I learned how to name my emotions and how to call them in: on our daily walks in the neighborhood, a particularly pretty patch of clouds and sun could later bring me to tears thinking about how much I loved and was grateful for the moment. Sobbing on the bathroom floor over my dislike of my bad habits put me in a self-reflective space that I had never been in before.

The things I found beautiful — my coworkers and I laughing together at the end of a shift, the way the light hit my wall in the afternoon, the series finale of my favorite show — and the things I found hurtful — stubbing my toe on a particularly bad day, snapping at my best friend, being ignored by someone I cared about — were given a physical outlet, allowing me to experience things fully. I learned that I felt better after letting myself cry in response to what I was feeling, no matter if that feeling was good or bad, and I slowly came to understand what moved me as a person.

This May, I saw Everything Everywhere All At Once for the first time, sandwiched in between my two best friends in a crowded movie theatre. We were certain the movie would make us cry, had heard from everyone on TikTok that it would, but nothing could've prepared me for the way that collective cry — sobbing, really — would impact me.

At first, I thought I was the only one crying, so I let the tears and snot just roll right down into my mask without doing anything, afraid to give myself away — what if no one else is as affected as I am?  But soon after, I could sense a shift in the whole crowd, including my friends who sat beside me: no one moved, no one breathed; everyone was glued to what was happening on the screen. A couple of scenes later, I noticed out of the corner of my eye that one of my friends was wiping her face; the other was sniffling periodically. Soon, it was clear that all of us were crying, physically holding in loud, audible sobs with our whole bodies, chests heaving with the attempt. I remember all three of us letting it out briefly when one scene made us laugh after such a long cry. During the credits, we all looked at each other’s snotty, red faces and grinned.
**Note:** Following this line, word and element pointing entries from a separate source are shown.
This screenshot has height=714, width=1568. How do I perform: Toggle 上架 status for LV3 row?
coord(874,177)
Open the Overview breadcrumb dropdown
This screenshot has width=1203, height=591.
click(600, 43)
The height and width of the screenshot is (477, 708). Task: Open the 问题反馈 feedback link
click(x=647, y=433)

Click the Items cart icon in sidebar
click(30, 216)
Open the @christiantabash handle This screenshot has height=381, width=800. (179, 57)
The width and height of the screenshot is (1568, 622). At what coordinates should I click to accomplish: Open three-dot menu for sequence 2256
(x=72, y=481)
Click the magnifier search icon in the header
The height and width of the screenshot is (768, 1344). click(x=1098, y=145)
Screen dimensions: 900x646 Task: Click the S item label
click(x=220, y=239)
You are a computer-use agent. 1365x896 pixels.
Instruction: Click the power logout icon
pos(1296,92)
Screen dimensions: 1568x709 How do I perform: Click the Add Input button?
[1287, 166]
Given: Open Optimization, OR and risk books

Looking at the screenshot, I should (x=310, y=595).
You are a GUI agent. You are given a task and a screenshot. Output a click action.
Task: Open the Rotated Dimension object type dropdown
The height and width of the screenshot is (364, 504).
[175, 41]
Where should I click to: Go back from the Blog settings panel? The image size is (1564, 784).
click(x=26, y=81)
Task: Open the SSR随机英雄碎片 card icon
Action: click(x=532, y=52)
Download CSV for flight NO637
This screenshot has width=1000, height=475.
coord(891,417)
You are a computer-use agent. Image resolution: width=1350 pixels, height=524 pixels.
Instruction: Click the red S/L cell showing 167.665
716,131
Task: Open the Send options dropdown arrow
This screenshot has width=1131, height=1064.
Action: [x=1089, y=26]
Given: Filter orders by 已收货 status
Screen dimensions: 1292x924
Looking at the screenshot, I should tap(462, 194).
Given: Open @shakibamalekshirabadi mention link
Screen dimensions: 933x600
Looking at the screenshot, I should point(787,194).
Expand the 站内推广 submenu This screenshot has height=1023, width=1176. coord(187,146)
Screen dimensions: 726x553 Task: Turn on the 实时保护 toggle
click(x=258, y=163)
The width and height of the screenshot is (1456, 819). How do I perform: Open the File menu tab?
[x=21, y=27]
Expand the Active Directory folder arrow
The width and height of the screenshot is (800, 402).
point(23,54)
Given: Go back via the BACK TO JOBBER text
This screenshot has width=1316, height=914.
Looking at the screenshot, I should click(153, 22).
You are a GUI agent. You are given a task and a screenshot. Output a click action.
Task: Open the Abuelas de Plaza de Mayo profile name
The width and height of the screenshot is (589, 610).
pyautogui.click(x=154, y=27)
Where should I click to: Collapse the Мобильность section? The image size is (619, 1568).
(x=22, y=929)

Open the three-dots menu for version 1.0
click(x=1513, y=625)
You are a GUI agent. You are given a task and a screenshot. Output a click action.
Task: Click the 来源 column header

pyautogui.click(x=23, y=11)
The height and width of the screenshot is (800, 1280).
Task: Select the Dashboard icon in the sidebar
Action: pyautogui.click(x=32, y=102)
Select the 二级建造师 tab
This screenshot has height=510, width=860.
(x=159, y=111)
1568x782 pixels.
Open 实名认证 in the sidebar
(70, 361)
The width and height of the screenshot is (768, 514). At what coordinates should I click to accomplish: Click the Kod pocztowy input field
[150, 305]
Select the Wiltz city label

It was the first time I had so completely shared in the act of crying, and there was an added sense of acceptance from the fact that I was crying so openly with women over a movie that deals closely with young, queer womanhood and mother/daughter relationships.  Though I felt emotionally exhausted on the drive home, I felt changed. With two of the women I love most in the world, crying didn't feel shameful or stupid — it felt right and safe, and whatever inhibitions I was still holding onto about being vulnerable fell away.

I don't think I would feel like a real person anymore if I didn't cry as much as I do now. I love being able to connect with things so easily; I love being able to feel something so strongly that it moves me to tears. I feel as though I'm taking care of the emotionally-guarded child still within me when I allow myself to cry.  Self-reflection is hard enough as a young person — especially in your early twenties — and the least I can do for myself is be true to what I'm feeling. Crying allows me to be truthful in expressing all of my emotions — I revel in being able to experience them, sit with what’s making me feel them, and then release them, bringing me closer to myself and my surroundings.

When I sob over joyful things, when I cry in between jokes with friends, I am setting myself up to associate something more than dread or pain with this necessary yet for some reason difficult act. When I'm sitting on my bathroom floor with my head in my hands over school; when I'm thinking of my grandma’s passing and all the things we didn't get to talk about; when I'm missing my best friend living an entire ocean away from me, crying doesn't feel so hopeless and lonely — it feels like proof that I care deeply.

I cried several times while writing this essay.